→ **OBJECTIVE**
Carry on the C control-flow tutorial below, starting right after its final sentence.

----- TEXT EXTRACT

The switch statement is used to perform multiple selections based on the value of a variable. It is an alternative to multiple if-else statements.

Switch statements are ideal for handling menu selections, commands, or any situation with multiple discrete options. Each case must be unique and followed by a break to prevent fall-through.

#include <stdio.h>

int main() {
    int day = 3;
    switch(day) {
        case 1:
            printf("Monday\\n");
            break;
        case 2:
            printf("Tuesday\\n");
            break;
        case 3:
            printf("Wednesday\\n");
            break;
        default:
            printf("Other day\\n");
    }
    return 0;
}
    

Real-World Use Case

Switch statements are commonly used in menu-driven programs, CLI tools, and embedded device state machines.

Common Mistakes

• Forgetting the break statement
• Duplicate case labels

Best Practices

• Use default to handle unexpected values
• Keep cases simple and readable
• Avoid overly complex logic in a single switch

C While Loop

The while loop allows repeated execution of a block of code as long as a condition is true. It's ideal when the number of iterations is unknown beforehand.

#include <stdio.h>

int main() {
    int count = 1;
    while(count <= 5) {
        printf("Count: %d\\n", count);
        count++;
    }
    return 0;
}
    

Real-World Use Case

While loops are used for reading input until a sentinel value is entered, retrying network requests, or waiting for a condition in embedded systems.

Common Mistakes

• Infinite loops due to not updating the loop variable
• Incorrect condition logic

Best Practices

• Always ensure the loop condition will eventually become false
• Keep the loop body concise
• Use comments for complex loop logic

C For Loop

The for loop is used when the number of iterations is known. It combines initialization, condition, and increment/decrement in one concise statement.

----------
----- RECORDS SHOWN

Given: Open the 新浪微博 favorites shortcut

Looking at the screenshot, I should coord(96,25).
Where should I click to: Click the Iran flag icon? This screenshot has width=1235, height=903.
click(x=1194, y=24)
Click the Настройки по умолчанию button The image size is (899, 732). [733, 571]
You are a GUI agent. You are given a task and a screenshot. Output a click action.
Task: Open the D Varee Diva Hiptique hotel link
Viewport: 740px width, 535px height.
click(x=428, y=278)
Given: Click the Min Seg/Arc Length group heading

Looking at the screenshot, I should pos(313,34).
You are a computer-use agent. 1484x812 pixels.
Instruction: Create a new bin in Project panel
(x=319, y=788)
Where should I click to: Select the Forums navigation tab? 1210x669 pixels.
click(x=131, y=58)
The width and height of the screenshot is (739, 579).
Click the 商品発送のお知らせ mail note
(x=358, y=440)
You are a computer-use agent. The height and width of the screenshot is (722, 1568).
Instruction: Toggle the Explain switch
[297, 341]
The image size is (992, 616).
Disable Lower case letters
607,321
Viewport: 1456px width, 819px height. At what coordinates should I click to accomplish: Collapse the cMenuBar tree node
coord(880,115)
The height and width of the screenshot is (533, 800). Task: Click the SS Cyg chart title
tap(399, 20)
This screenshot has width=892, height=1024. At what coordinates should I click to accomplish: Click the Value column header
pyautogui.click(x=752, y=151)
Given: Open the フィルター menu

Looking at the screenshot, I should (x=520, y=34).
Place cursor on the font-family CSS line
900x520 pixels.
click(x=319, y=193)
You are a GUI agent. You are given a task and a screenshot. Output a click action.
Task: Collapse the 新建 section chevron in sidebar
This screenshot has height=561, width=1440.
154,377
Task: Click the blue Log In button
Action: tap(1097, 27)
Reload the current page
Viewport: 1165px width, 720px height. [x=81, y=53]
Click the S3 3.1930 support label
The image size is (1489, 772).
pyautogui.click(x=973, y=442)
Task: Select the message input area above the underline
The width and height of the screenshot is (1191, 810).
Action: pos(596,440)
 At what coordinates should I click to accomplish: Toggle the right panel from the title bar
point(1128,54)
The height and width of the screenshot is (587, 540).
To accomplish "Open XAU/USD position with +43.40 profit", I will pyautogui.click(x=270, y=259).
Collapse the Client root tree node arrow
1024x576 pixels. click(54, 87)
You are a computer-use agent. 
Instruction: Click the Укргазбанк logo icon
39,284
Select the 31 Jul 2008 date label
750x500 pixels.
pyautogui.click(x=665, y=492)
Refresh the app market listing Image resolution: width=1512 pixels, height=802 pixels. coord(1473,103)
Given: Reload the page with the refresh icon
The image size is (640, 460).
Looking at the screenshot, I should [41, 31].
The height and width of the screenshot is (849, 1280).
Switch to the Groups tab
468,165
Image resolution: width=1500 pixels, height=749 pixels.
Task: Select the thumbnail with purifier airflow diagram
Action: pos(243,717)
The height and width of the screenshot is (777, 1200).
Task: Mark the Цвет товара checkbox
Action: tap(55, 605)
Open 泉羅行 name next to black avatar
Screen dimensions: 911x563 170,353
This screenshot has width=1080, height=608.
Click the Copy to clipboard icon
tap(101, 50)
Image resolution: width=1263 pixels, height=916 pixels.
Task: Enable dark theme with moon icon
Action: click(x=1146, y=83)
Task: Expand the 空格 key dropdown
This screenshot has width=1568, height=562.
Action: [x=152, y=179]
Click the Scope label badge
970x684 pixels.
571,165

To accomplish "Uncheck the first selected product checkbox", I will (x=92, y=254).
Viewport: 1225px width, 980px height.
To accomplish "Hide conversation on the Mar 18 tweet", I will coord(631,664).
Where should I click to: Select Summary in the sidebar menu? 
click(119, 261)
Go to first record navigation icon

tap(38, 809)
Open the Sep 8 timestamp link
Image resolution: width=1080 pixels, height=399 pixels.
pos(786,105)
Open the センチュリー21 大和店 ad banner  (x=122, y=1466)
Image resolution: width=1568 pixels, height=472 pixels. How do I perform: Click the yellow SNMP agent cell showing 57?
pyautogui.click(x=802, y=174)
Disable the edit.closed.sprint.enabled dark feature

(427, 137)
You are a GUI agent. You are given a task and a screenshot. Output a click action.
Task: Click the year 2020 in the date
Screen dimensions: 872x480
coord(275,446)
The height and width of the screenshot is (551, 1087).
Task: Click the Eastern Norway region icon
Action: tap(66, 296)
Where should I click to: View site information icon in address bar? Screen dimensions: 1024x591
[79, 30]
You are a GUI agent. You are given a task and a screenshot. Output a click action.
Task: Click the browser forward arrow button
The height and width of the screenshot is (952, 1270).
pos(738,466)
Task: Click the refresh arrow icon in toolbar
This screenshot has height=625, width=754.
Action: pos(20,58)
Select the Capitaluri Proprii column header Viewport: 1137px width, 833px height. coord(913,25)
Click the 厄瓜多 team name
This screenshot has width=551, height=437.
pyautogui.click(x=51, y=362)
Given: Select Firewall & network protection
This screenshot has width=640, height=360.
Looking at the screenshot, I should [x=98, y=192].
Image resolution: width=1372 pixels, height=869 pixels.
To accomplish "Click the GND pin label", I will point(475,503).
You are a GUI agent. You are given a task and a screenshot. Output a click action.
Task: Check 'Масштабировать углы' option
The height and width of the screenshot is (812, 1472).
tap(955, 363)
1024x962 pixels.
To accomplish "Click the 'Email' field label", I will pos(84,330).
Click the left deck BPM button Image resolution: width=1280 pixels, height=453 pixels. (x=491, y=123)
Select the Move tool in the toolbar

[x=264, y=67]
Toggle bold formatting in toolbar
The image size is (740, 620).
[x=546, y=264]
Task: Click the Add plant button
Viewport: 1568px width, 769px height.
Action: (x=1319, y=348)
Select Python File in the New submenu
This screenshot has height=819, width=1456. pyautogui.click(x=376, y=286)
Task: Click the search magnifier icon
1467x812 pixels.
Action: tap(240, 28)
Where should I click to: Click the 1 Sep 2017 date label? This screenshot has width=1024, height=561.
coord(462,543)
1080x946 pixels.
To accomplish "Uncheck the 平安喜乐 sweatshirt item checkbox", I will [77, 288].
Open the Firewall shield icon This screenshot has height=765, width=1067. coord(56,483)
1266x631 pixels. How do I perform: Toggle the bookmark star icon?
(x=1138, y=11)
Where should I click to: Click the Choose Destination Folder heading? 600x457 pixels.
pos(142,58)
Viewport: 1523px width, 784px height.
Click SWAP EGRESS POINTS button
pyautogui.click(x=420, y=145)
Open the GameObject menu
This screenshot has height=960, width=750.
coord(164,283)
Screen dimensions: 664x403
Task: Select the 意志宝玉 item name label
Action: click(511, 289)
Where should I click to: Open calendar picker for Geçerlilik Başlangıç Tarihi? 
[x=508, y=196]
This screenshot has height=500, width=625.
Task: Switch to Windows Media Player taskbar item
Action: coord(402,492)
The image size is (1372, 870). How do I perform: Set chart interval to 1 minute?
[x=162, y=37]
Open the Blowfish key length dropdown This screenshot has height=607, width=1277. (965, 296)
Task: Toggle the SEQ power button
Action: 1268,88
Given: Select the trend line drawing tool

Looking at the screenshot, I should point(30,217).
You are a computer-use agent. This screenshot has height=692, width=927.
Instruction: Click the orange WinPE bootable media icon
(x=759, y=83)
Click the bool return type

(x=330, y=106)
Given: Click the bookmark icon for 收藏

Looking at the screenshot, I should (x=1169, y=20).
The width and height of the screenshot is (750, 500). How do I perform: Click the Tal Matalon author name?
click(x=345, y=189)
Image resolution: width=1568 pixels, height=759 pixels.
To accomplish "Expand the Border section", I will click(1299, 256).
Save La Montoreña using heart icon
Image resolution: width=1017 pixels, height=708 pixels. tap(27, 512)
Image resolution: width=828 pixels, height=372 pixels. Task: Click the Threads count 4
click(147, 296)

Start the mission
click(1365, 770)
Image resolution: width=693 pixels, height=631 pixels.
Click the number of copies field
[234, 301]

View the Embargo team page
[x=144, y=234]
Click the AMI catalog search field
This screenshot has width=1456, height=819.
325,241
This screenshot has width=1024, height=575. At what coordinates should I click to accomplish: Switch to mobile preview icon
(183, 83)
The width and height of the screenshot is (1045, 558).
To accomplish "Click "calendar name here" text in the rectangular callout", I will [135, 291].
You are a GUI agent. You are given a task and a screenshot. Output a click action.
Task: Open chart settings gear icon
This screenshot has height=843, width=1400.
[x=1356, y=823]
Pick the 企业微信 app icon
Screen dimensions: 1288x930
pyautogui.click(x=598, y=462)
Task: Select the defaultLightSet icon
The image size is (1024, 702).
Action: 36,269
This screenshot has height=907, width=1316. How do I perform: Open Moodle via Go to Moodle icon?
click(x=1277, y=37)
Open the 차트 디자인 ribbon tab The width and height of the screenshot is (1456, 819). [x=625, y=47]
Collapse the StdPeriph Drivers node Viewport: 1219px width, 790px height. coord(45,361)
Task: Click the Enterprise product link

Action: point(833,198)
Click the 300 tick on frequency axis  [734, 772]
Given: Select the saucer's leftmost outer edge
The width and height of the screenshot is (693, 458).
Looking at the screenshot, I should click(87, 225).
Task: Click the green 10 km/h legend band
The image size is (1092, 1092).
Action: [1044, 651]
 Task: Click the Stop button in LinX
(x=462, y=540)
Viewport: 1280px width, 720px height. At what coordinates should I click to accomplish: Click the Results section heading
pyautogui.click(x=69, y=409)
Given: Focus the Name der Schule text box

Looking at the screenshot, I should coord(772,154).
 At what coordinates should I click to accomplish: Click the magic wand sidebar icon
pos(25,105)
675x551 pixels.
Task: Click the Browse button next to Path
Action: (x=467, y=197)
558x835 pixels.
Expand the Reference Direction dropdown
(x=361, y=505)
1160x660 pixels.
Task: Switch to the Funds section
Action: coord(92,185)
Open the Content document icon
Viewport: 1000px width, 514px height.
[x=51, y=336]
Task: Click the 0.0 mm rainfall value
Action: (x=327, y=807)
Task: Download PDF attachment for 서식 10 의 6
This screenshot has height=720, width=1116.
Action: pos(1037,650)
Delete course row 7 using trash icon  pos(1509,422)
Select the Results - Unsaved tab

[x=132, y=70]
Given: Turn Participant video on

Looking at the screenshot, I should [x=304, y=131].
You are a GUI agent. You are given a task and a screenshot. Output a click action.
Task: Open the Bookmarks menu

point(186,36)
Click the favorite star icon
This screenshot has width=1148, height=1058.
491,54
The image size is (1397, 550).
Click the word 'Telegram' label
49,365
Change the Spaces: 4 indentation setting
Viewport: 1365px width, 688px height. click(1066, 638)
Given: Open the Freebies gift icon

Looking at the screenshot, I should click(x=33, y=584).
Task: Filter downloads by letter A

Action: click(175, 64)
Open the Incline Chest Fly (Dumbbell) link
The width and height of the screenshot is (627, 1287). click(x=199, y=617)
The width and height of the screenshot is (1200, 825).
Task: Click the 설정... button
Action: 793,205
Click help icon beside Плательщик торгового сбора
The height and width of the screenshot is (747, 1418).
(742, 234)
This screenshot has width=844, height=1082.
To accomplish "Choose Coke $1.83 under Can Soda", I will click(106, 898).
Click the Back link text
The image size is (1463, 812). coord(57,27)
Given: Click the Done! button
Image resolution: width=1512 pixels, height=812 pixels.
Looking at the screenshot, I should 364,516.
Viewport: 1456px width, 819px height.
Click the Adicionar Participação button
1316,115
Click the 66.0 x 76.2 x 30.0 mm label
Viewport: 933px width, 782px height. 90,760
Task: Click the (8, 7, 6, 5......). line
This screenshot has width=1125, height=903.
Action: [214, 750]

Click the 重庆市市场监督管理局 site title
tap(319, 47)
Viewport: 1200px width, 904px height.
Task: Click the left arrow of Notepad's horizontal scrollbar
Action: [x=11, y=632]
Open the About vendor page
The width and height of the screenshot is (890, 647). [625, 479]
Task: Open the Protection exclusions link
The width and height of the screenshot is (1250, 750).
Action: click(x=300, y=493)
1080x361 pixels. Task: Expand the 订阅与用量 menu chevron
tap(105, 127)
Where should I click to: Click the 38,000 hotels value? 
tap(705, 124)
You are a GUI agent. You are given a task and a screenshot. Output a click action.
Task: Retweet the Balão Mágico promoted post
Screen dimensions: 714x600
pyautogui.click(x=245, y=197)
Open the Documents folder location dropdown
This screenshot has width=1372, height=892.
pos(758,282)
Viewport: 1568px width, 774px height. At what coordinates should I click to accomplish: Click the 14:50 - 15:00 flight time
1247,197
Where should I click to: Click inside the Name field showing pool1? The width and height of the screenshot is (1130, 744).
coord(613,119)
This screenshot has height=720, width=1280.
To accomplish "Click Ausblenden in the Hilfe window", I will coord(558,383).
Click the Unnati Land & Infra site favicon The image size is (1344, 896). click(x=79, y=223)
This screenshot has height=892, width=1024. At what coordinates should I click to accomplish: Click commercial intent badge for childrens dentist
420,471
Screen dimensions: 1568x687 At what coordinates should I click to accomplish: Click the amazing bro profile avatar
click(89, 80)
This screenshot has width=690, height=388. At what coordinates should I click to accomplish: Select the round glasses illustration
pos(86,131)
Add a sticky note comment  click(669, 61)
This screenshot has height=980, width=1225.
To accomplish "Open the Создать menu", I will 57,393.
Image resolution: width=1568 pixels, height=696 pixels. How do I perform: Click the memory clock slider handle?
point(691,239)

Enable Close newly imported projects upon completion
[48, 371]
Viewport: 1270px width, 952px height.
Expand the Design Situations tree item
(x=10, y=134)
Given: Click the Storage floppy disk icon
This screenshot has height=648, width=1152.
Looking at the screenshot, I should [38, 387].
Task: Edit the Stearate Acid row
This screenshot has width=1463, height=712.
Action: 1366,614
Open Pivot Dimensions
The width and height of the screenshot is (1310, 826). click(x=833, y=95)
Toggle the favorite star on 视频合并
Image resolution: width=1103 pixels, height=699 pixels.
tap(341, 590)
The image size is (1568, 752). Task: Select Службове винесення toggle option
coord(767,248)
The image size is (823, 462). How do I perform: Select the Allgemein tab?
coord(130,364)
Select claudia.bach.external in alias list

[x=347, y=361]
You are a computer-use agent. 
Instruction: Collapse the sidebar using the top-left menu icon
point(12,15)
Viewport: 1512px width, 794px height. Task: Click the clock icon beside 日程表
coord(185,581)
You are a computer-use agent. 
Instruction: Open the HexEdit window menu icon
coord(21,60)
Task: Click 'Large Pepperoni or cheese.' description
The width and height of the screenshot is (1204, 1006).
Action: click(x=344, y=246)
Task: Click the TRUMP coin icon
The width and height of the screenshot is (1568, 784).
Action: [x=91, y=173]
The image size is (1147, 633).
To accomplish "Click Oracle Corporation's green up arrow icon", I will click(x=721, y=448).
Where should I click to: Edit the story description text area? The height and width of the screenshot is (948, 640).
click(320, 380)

----------

→ **REPLY**
#include <stdio.h>

int main() {
    for(int i = 1; i <= 5; i++) {
        printf("Iteration: %d\\n", i);
    }
    return 0;
}
    

Real-World Use Case

For loops are widely used in processing arrays, generating reports, and iterating over known ranges like days of the week or menu options.

Common Mistakes

• Off-by-one errors in loop conditions
• Incorrect increment/decrement

Best Practices

• Keep loop variables local to the loop whenever possible
• Use descriptive variable names like i, j, index appropriately
• Test edge conditions for loops

C Break / Continue

The break and continue statements control loop execution. break exits the loop entirely, while continue skips the current iteration.

#include <stdio.h>

int main() {
    for(int i = 1; i <= 10; i++) {
        if(i == 7) break; // exit loop at 7
        if(i % 2 == 0) continue; // skip even numbers
        printf("Number: %d\\n", i);
    }
    return 0;
}
    

Real-World Use Case

Break and continue are used in menu navigation, skipping invalid input, and early exit from loops for performance optimization.

Common Mistakes

• Using break/continue outside a loop (syntax error)
• Overusing break can reduce readability

Best Practices

• Use break/continue sparingly for clarity
• Comment reasons for exiting/skipping iterations
• Keep loop conditions simple

C Arrays

Arrays are collections of elements of the same type stored in contiguous memory locations. They allow efficient storage and access to multiple values using indices.

#include <stdio.h>

int main() {
    int numbers[5] = {10, 20, 30, 40, 50};
    for(int i = 0; i < 5; i++) {
        printf("Number[%d]: %d\\n", i, numbers[i]);
    }
    return 0;
}
    

Real-World Use Case

Arrays are used for storing sensor data, student marks, inventory quantities, and other sequential datasets.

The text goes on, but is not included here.